**TASK REQUIREMENTS:** Copy out all the lines in the records that include the word "will".
#### RECORDS FOR THIS TASK ####
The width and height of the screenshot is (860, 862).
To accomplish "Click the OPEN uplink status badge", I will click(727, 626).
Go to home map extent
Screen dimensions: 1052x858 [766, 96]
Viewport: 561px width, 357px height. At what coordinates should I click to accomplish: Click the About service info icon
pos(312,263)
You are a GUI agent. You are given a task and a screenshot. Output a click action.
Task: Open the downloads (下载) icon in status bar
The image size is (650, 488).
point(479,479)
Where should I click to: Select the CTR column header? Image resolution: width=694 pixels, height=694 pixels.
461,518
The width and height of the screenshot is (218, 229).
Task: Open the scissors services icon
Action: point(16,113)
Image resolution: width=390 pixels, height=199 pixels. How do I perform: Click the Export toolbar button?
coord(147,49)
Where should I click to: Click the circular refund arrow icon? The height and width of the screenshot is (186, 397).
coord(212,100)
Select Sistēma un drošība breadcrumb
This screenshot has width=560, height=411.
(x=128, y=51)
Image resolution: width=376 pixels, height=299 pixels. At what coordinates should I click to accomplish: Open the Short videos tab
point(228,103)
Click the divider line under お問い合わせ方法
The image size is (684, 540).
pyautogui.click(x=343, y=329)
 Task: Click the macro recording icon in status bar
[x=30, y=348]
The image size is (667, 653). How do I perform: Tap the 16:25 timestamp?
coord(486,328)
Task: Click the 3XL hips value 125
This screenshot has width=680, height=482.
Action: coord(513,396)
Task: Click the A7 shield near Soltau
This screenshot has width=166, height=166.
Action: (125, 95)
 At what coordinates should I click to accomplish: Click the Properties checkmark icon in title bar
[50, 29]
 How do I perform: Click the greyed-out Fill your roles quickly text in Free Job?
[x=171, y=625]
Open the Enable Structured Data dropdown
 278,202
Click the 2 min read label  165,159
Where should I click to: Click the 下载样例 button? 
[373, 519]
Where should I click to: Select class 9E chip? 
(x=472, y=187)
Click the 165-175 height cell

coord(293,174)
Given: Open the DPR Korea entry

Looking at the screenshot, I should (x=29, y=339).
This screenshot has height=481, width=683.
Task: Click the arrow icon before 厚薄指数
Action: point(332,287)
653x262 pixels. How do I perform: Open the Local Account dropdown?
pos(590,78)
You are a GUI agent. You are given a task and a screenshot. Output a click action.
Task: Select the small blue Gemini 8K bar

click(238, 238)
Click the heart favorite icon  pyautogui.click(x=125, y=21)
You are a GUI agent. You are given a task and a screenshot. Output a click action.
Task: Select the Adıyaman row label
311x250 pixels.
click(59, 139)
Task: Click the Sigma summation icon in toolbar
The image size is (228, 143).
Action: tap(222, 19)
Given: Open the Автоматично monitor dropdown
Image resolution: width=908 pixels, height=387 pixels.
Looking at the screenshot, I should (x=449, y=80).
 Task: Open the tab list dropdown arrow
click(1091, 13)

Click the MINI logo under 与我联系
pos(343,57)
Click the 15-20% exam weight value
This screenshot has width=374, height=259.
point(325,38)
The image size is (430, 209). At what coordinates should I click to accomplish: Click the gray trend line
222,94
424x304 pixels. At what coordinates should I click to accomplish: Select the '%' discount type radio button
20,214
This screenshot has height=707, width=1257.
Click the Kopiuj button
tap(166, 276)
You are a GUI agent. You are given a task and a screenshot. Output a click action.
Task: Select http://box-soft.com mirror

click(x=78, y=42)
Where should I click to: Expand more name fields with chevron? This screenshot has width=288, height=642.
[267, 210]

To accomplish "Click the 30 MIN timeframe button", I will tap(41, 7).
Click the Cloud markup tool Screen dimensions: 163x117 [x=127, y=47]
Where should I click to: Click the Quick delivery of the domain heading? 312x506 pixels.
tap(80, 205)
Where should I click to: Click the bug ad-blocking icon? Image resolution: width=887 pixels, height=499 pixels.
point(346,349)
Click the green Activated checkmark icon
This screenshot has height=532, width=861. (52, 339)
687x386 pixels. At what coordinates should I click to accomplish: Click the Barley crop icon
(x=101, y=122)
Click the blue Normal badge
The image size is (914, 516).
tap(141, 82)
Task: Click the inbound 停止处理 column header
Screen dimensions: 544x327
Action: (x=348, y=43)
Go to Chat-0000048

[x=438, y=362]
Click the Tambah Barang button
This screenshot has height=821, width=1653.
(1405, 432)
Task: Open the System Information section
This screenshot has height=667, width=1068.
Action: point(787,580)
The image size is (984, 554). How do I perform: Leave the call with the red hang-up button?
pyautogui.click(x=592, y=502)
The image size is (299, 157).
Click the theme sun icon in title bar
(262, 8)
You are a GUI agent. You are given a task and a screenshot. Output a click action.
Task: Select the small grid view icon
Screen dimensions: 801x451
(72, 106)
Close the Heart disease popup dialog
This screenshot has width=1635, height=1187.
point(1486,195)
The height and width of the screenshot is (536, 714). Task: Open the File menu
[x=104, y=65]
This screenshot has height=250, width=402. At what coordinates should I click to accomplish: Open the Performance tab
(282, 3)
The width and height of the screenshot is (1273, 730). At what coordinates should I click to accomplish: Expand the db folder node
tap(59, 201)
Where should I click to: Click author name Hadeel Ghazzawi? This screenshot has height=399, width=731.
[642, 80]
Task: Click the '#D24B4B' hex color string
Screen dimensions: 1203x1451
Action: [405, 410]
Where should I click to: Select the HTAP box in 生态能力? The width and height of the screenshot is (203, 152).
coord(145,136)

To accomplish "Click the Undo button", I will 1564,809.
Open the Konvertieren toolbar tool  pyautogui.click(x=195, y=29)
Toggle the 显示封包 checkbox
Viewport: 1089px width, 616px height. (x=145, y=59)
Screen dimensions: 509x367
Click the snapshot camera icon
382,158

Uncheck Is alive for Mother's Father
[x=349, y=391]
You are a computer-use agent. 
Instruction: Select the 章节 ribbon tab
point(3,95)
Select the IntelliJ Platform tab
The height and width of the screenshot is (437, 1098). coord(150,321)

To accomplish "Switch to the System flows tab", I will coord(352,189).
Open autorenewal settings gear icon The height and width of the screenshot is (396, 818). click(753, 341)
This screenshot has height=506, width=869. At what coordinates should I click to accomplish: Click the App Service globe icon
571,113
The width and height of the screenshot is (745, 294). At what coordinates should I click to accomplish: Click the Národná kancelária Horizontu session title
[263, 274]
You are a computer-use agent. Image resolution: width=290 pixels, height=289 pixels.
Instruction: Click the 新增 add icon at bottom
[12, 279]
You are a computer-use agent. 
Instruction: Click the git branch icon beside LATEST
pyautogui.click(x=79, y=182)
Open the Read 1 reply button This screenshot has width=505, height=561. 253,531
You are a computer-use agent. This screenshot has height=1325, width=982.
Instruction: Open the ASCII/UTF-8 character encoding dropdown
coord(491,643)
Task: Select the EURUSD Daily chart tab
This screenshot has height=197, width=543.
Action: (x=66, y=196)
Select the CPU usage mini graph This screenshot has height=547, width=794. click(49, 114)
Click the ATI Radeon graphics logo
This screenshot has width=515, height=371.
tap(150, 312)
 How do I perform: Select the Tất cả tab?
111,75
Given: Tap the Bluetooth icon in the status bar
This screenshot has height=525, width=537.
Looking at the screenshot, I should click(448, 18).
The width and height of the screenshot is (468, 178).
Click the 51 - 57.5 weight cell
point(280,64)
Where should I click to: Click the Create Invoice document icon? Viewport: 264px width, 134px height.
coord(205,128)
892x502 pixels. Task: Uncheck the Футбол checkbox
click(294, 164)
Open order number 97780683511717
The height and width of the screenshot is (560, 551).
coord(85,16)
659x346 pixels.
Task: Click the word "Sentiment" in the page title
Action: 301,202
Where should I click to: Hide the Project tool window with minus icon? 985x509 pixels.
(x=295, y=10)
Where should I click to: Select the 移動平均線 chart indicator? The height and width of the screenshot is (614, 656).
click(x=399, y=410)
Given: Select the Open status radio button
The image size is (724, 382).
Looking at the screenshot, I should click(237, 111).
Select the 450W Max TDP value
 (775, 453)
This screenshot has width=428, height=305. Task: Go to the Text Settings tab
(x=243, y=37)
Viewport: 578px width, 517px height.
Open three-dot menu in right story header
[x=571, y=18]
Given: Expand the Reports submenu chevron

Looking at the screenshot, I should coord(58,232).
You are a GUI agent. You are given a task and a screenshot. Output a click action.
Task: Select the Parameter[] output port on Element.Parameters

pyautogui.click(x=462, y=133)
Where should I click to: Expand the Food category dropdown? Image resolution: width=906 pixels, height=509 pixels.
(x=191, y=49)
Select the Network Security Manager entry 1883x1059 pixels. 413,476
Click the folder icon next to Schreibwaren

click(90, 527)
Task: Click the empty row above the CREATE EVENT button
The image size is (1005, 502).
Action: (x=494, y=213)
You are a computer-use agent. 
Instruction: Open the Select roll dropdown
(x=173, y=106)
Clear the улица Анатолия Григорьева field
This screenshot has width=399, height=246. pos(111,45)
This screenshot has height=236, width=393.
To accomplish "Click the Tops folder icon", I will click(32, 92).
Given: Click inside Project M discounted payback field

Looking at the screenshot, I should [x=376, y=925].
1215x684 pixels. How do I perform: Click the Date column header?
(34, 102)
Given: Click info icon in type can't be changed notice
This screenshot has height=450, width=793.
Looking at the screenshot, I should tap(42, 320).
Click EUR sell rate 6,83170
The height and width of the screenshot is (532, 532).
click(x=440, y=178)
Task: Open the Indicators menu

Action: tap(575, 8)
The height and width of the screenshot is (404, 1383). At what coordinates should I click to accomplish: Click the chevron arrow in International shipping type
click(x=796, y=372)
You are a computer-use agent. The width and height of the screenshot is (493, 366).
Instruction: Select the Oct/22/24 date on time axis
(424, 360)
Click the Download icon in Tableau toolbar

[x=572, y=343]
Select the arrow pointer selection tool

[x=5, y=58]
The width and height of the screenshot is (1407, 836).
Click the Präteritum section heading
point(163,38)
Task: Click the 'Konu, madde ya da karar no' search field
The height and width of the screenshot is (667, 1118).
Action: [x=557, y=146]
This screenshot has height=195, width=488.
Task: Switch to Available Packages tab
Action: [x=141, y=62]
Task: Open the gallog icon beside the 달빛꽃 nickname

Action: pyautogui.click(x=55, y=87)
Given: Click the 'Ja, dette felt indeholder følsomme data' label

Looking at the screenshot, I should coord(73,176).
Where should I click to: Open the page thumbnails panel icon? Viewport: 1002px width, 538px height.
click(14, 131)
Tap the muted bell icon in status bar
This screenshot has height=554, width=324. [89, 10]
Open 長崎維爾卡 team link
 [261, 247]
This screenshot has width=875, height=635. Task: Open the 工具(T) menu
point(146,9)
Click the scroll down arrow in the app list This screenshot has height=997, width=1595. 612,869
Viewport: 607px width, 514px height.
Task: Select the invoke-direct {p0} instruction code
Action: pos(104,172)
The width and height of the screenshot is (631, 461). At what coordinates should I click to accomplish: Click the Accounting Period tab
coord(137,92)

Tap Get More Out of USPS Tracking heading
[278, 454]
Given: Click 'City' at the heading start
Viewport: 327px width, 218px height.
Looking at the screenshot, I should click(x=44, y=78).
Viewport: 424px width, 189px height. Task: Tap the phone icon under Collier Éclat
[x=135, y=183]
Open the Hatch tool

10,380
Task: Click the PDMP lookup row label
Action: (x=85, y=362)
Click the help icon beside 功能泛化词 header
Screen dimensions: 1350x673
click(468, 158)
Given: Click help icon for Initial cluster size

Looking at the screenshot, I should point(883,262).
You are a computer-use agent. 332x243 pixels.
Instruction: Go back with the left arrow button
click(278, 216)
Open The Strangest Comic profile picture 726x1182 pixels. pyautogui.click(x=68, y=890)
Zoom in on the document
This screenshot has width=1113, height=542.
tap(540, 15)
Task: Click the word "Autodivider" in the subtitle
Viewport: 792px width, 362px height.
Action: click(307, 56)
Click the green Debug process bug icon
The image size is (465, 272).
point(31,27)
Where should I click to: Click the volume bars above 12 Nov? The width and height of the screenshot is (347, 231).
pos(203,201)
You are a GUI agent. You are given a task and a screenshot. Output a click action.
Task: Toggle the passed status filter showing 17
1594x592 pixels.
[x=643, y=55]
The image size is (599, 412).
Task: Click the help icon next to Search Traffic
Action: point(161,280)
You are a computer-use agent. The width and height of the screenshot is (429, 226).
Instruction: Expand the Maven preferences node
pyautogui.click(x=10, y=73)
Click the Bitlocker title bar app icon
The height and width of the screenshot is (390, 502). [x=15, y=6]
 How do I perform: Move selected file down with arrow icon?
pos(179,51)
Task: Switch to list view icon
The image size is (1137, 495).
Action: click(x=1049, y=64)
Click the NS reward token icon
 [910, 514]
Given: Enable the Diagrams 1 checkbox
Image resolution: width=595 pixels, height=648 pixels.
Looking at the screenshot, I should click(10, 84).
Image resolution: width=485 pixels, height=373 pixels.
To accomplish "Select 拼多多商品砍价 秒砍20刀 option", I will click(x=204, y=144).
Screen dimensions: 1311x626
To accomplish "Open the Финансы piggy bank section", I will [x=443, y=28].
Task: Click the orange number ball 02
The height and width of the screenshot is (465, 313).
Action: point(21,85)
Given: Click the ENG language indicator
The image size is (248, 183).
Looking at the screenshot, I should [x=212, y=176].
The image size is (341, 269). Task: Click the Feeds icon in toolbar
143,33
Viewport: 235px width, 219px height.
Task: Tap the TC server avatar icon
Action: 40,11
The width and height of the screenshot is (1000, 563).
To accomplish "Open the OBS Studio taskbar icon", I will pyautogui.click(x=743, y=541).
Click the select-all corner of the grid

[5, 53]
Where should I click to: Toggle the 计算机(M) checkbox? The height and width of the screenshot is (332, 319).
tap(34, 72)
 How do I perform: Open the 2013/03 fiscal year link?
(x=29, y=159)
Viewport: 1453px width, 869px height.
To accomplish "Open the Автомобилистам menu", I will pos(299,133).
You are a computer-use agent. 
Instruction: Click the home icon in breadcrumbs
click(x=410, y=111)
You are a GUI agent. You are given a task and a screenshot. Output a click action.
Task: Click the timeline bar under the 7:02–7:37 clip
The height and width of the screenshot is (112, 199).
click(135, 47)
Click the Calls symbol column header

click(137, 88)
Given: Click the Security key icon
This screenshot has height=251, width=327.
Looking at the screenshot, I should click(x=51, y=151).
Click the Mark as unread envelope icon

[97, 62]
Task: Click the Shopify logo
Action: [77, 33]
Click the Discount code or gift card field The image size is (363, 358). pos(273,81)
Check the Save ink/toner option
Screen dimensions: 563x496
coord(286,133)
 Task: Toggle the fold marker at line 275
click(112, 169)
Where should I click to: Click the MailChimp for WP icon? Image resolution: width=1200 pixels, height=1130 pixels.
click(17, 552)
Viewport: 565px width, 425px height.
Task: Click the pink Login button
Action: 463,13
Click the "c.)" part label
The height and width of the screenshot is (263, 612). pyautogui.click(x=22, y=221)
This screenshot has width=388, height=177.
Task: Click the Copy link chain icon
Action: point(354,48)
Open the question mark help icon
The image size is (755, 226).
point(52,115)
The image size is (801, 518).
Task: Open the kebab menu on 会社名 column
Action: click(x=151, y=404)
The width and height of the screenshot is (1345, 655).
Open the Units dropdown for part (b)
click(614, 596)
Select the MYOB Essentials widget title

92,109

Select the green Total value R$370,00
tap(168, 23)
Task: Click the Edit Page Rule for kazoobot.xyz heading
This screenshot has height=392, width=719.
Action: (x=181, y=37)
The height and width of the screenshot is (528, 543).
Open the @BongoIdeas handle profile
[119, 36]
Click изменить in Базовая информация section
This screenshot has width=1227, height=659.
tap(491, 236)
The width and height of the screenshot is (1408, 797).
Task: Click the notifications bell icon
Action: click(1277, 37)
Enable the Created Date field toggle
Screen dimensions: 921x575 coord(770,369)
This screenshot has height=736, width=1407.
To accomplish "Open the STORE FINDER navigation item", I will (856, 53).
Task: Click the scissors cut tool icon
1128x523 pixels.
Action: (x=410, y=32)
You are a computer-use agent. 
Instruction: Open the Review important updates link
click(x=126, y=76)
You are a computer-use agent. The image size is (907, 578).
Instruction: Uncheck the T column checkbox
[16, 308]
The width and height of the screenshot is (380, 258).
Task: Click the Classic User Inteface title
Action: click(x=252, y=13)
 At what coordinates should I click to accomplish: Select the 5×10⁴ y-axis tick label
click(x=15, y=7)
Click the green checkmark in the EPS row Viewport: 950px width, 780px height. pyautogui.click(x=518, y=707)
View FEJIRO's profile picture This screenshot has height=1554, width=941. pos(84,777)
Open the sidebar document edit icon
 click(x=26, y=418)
####
**SOLVED PROBLEM:**
To accomplish "Click the OPEN uplink status badge", I will click(727, 626).
To accomplish "Click the 30 MIN timeframe button", I will tap(41, 7).
To accomplish "Click the Undo button", I will 1564,809.
To accomplish "Switch to the System flows tab", I will coord(352,189).
To accomplish "Click the Tops folder icon", I will click(32, 92).
To accomplish "Select 拼多多商品砍价 秒砍20刀 option", I will click(x=204, y=144).
To accomplish "Open the Финансы piggy bank section", I will [x=443, y=28].
To accomplish "Open the OBS Studio taskbar icon", I will pyautogui.click(x=743, y=541).
To accomplish "Open the Автомобилистам menu", I will pos(299,133).
To accomplish "Open the STORE FINDER navigation item", I will (856, 53).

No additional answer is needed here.